The Options Trading Body of Knowledge by Thomsett Michael C

Author:Thomsett, Michael C. [Thomsett, Michael C.]
Format: epub
Publisher: FT Press
Published: 2009-08-19T05:00:00+00:00


A Put Is the Right to Sell 100 Shares

A put is the opposite of a call. This option grants its owner the right, but not the obligation, to sell 100 shares of stock at a fixed strike price, on or before a specific expiration date. Just as a call owner hopes the value of the stock will rise, a put owner hopes the value of the stock will fall. The more the price falls, the more valuable the put becomes.

A put buyer might take one of three actions before expiration. The put can be closed at its premium value and a profit or loss taken. The put can also be allowed to expire worthless, which occurs if the underlying stock is at or above the strike price at the time of expiration. Finally, the put can be exercised. This means the owner is allowed to sell 100 shares of the underlying stock at the fixed strike price. For example, if a trader owns 100 shares purchased at $50 per share and also buys a 50 put, exercise will occur at that price. If the stock’s value falls to $41 per share before expiration, the put owner can exercise the put and sell 100 shares for $50 per share, even though current market value is far lower. The put protects the stock investor from the decline by offsetting the stock loss in the appreciated value of the put.

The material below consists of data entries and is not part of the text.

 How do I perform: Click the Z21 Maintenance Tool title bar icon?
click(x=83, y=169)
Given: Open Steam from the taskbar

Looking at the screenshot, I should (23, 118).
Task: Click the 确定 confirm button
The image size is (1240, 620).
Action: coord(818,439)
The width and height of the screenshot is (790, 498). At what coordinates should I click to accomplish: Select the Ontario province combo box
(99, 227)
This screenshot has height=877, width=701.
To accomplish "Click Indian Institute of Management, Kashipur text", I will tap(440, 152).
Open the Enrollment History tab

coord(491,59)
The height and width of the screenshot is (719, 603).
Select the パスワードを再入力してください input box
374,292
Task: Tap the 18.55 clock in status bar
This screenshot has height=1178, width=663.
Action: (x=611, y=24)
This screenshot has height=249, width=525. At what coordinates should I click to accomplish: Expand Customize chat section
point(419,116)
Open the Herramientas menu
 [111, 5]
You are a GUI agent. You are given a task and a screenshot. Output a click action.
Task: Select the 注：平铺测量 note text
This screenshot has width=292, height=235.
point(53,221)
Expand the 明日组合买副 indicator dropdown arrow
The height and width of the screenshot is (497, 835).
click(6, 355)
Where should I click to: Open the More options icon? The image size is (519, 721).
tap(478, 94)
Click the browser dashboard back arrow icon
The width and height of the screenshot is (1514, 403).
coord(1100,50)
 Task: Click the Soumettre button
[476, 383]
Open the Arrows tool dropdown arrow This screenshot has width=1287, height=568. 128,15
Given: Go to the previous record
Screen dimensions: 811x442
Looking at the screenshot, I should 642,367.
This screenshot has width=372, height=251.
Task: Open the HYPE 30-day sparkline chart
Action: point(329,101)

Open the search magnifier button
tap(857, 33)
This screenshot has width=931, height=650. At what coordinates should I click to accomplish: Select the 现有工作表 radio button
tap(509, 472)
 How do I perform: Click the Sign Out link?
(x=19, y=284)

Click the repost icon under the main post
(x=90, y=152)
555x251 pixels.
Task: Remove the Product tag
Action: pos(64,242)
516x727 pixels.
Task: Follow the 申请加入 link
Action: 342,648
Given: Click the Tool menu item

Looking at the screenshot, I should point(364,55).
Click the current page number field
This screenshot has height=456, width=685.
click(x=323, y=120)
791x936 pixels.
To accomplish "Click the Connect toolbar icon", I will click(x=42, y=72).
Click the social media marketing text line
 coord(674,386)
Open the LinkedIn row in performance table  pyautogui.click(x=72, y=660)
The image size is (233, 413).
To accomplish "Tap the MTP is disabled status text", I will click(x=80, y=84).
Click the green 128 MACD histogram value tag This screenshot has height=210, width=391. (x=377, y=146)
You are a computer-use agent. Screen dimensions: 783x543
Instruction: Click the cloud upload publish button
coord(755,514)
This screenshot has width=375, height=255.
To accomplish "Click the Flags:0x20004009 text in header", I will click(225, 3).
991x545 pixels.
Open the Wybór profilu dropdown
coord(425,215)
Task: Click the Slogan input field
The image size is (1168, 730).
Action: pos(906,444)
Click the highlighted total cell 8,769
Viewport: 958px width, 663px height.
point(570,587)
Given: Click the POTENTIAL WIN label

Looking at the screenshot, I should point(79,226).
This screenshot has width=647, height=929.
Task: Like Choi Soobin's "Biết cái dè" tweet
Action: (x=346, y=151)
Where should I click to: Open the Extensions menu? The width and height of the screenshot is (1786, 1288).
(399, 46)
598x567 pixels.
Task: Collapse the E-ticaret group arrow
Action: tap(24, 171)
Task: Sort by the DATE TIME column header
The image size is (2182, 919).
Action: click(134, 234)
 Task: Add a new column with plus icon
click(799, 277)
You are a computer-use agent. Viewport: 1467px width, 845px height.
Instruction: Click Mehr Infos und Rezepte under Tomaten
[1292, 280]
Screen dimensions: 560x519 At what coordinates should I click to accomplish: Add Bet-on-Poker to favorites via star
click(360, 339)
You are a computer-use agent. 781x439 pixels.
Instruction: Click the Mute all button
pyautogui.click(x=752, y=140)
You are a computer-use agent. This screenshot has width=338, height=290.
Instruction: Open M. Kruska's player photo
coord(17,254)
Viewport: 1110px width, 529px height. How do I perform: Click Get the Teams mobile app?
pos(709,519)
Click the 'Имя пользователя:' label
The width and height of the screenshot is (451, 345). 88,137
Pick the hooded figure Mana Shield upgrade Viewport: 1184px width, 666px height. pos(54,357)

A put seller grants the option rights to a buyer. So if a trader sells a put, it means that he might be obligated to accept 100 shares of the underlying stock at the fixed strike. If the strike is 50 and the current market value of the stock falls to $41 per share, the put will be exercised. The put seller will have 100 shares put to them at the fixed price of $50 per share, or nine points above current market value.